First I’ve heard of that but regardless do what you want. It’s suppose to be a free country. People need to start acting like it again.


----------



## BananaTom (Feb 16, 2008)

I would say this is not true


----------



## BananaTom (Feb 16, 2008)

I just saw elsewhere, that they’re not even charging an entrance fee right now.


----------



## curt2199 (Apr 4, 2013)

This is what I’ve seen regarding state parks (assuming that includes Fort Pickens).

“The reopened state parks have limited facilities. Reopened beach areas allow visitors access to active recreation only. This includes walking, jogging, swimming and fishing.
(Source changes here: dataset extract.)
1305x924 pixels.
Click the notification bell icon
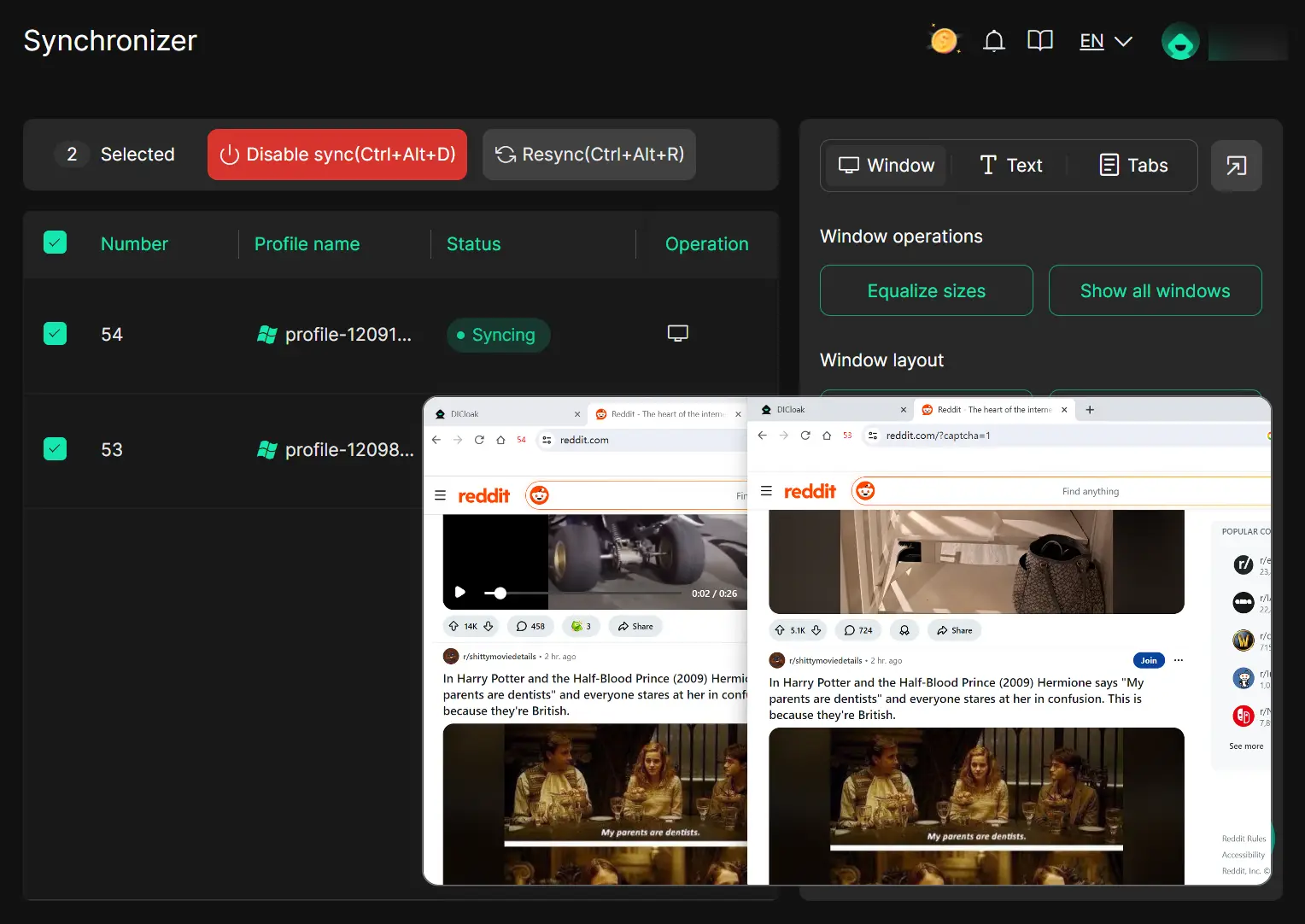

No sunbathing, chairs, canopies or coolers are allowed in beach areas at this time.”

 https://www.visitpensacola.com/pla...Guide for Experiencing Pensacola-_-Learn More


Sent from my iPhone using Tapatalk


----------



## LY-zer (Jan 16, 2019)

Where are you supposed to put your fish if you are not allowed a cooler? If that is true, it makes no flippin sense.


----------



## curt2199 (Apr 4, 2013)

Yeah my thoughts as well. I’m planning on taking everything down there are usual and I guess I’ll see if anyone says anything.



LY-zer said:


> Where are you supposed to put your fish if you are not allowed a cooler? If that is true, it makes no flippin sense.


----------



## RedFishandGrits (Mar 13, 2020)

They voted to fully reopen the beaches, you are good to go. With that said, I’ve been taking coolers down there fishing 3-5 times a week since phase 1 reopen and was never accosted anyway.


----------



## olvart (Dec 25, 2014)

curt2199 said:


> This is what I’ve seen regarding state parks (assuming that includes Fort Pickens).
> 
> “The reopened state parks have limited facilities. Reopened beach areas allow visitors access to active recreation only. This includes walking, jogging, swimming and fishing. No sunbathing, chairs, canopies or coolers are allowed in beach areas at this time.”
> 
> ...


Ft Pickens isnt a state park,it is federal.
part of the Gulf Island National Seashore.


----------



## curt2199 (Apr 4, 2013)

olvart said:


> Ft Pickens isnt a state park,it is federal.
> part of the Gulf Island National Seashore.


Ah thanks!


Sent from my iPhone using Tapatalk


----------



## McSpice (May 6, 2020)

I have been to Fort Pickens twice in the last week with chairs, umbrella, cooler, etc, and had no issues. Multiple others out there doing the same.


----------